Entspannung - aber wie?
Durch verschiedene Entspannungstechniken
Ich lehre Menschen, Stress abzubauen und Techniken zur inneren Ruhe zu erlernen, indem ich verschiedene Methoden wie Progressive Muskelrelaxation, Autogenes Training, Atem- und Fantasiereisen vermitteln werde.

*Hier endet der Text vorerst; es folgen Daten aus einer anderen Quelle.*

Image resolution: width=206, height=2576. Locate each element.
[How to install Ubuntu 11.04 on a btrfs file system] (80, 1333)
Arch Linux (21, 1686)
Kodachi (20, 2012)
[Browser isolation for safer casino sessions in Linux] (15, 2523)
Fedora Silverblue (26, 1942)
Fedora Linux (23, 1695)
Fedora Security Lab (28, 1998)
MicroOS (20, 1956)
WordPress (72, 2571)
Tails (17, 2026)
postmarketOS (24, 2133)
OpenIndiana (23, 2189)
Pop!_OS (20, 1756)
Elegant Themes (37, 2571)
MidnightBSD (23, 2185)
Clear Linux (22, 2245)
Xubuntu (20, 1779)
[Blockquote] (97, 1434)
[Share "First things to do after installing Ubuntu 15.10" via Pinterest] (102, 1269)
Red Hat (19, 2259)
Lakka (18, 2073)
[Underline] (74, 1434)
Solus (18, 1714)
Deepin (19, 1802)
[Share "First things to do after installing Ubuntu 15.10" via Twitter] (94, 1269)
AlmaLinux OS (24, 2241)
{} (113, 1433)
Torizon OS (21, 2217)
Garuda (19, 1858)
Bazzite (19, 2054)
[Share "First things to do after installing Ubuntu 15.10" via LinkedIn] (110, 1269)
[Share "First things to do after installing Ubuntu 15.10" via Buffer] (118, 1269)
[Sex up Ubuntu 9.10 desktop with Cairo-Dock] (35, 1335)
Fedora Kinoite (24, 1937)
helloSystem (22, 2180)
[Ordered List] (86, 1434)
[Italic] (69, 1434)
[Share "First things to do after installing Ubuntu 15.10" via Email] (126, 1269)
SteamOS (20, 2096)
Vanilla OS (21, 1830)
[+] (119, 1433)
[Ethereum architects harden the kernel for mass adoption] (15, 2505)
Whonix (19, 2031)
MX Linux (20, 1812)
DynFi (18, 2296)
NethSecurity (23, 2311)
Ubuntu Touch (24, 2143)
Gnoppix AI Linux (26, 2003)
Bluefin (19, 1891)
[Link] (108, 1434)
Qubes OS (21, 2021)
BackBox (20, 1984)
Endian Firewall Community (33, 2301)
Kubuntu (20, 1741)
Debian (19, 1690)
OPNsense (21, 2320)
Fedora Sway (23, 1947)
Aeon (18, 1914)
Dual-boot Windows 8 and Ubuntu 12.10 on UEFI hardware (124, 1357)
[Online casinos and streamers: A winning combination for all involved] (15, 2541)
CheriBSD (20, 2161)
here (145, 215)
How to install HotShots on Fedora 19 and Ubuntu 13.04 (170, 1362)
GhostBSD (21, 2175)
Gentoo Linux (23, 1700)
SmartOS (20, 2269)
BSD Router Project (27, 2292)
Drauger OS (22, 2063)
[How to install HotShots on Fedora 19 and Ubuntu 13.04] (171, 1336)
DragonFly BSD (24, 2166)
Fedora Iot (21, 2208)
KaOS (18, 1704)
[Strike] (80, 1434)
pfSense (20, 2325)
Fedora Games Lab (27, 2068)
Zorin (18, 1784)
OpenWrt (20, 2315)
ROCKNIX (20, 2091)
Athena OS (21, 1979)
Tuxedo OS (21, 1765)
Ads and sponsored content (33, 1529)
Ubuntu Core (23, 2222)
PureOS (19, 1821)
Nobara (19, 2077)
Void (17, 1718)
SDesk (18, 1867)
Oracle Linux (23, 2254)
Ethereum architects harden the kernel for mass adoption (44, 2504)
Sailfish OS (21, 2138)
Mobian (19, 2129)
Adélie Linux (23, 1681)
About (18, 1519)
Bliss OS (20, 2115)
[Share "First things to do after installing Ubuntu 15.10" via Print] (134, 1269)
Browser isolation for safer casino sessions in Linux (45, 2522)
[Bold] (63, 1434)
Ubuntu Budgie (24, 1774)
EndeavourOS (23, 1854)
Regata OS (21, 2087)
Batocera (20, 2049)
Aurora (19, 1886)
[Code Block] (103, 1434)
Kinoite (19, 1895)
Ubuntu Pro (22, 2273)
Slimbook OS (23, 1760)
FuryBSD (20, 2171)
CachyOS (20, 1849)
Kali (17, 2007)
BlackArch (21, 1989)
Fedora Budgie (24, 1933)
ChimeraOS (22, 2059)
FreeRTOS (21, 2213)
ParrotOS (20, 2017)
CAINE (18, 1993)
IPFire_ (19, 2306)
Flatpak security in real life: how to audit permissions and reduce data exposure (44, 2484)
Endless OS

Ziel ist die Prävention von Stressfolgen wie Burn-out, die Verbesserung des allgemeinen Wohlbefindens und die Stärkung der mentalen Stabilität.
Was macht Entspannung mit dem Körper?
Entspannung beruhigt den Körper, senkt Herzfrequenz, Blutdruck und Muskelspannung, fördert die Durchblutung durch Gefäßerweiterung und beeinflusst das Nervensystem positiv, indem es den Parasympathikus aktiviert, der für Ruhe und Regeneration zuständig ist. Dies führt zu einem Abbau von Stresshormonen wie Cortisol, fördert tiefere Entspannung, verbessert die Konzentration und kann sogar das Immunsystem stärken.
Meine Schwerpunkte:
Progressive Muskelentspannung (PME):
Progressive Muskelentspannung ist eine Entspannungstechnik, bei der bestimmte Muskelgruppen abwechselnd bewusst und intensiv angespannt und dann wieder losgelassen werden, um eine tiefere körperliche und geistige Entspannung zu erreichen. Körperlich verlangsamt sich der Puls und senkt den Blutdruck, während sich subjektiv ein Gefühl der Ruhe einstellt. Dies hilft, Stress abzubauen, Verspannungen zu lösen, Ängste zu lindern und das allgemeine Wohlbefinden zu steigern.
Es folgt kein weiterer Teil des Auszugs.